- OS family: Unix-like
- Working state: Current
- Package manager: RPM Package Manager

= TOSS (operating system) =

Linux operating system

The Tri-Lab Operating System Stack (TOSS) is a Linux distribution based on Red Hat Enterprise Linux (RHEL) that was created to provide a software stack for high performance computing (HPC) clusters for laboratories within the National Nuclear Security Administration (NNSA). The operating system allows multiple smaller systems to emulate a high-performance computing (HPC) platform.

== Linux distribution ==
The name "tri-lab" refers to the three major NNSA labs, the Lawrence Livermore National Laboratory, the Los Alamos National Laboratory, and the Sandia National Laboratories.
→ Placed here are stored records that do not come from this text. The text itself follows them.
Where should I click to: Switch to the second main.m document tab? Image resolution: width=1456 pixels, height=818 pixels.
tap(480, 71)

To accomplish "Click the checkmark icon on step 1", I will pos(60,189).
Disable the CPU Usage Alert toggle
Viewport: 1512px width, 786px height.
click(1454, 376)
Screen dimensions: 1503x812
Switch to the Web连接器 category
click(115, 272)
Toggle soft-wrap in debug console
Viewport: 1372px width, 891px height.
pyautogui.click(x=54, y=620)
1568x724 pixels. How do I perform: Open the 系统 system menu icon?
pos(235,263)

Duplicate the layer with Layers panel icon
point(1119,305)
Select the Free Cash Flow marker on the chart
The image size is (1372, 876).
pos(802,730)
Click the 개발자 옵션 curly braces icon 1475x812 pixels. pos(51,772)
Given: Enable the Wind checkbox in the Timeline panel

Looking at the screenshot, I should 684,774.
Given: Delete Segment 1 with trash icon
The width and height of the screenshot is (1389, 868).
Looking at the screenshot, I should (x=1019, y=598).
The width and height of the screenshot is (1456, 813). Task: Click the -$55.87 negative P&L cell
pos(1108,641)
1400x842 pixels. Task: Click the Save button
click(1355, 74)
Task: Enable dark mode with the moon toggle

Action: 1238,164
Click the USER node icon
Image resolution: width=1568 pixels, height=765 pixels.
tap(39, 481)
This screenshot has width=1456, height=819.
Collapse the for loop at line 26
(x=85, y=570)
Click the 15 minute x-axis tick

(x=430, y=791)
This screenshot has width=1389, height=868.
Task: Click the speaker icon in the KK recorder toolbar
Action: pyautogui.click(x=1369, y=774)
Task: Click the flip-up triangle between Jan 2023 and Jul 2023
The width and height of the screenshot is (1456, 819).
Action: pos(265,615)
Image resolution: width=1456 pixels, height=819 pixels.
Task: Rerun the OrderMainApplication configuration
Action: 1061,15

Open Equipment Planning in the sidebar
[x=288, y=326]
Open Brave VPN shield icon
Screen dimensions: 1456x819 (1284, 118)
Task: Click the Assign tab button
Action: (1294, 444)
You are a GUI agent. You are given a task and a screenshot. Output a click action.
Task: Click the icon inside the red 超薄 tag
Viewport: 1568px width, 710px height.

The OS is used by NNSA computers including the El Capitan supercomputer and systems using ARM architecture including the ThunderX2 system on a chip (SoC). In addition to being used by the National Nuclear Security Administration (NNSA), most of the systems in NASA's High-End Computing Capability Project, part of the NASA Advanced Supercomputing Division, were migrated to TOSS in March 2022.

Many of the software packages included in TOSS are from the RHEL repository. Additional packages are built using Fedora's Koji build system to create RPM packages. The system also uses SLURM and Flux scheduling and resource management software.